Saved data entries:
- Opening Delimiter -

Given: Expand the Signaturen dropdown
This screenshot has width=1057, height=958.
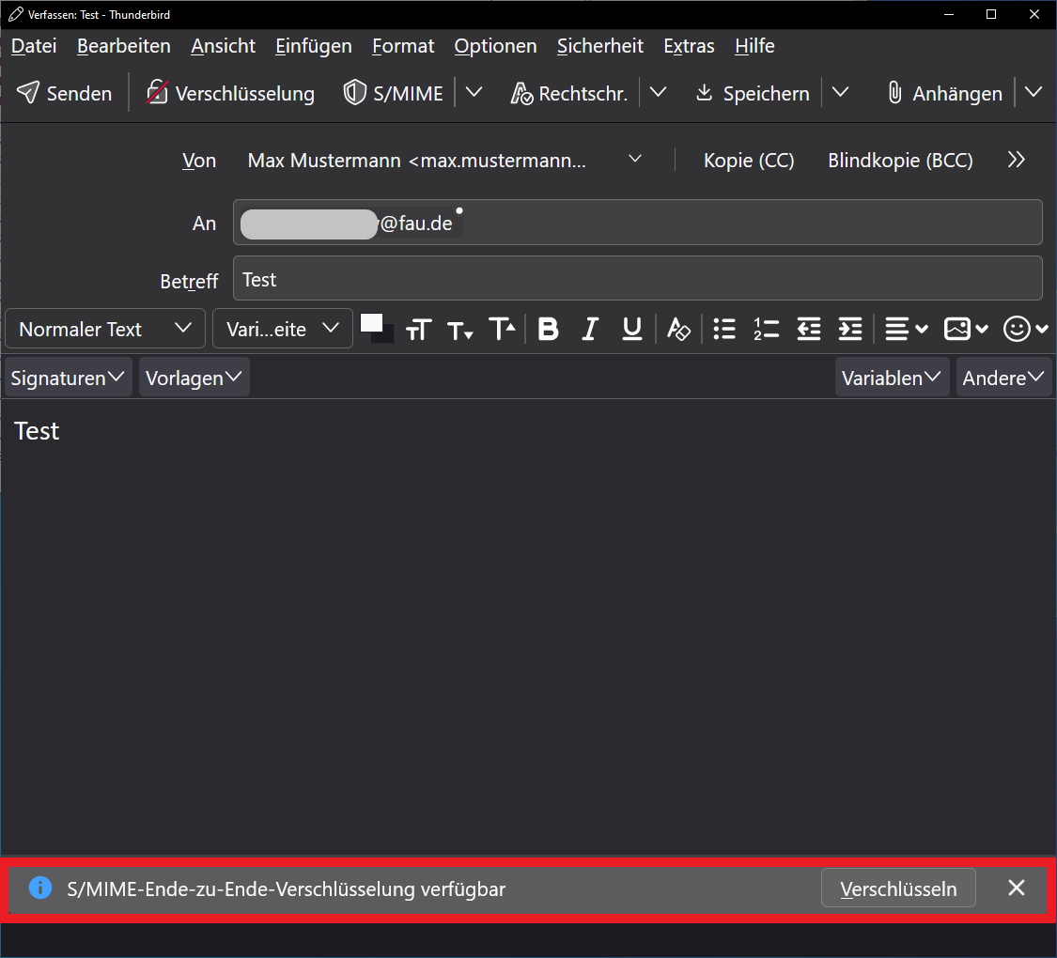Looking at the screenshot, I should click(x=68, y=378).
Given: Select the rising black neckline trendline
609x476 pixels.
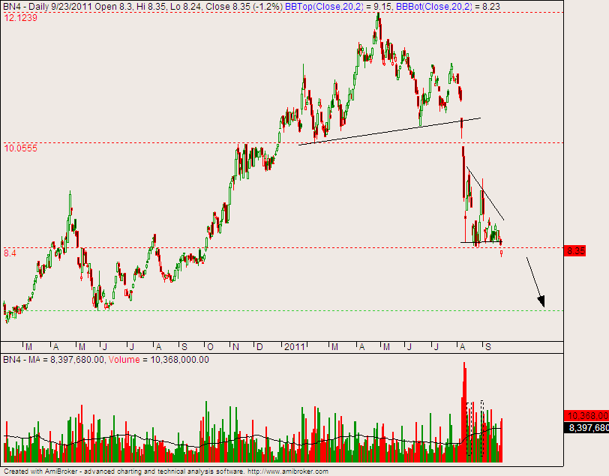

- Closing Delimiter -

Output, exactly and without pictures, the span of lines that starts at the line containing "This screenshot has width=1057, height=958." and ends at the last line above.

Reply:
This screenshot has width=1057, height=958.
Looking at the screenshot, I should click(x=68, y=378).
Given: Select the rising black neckline trendline
609x476 pixels.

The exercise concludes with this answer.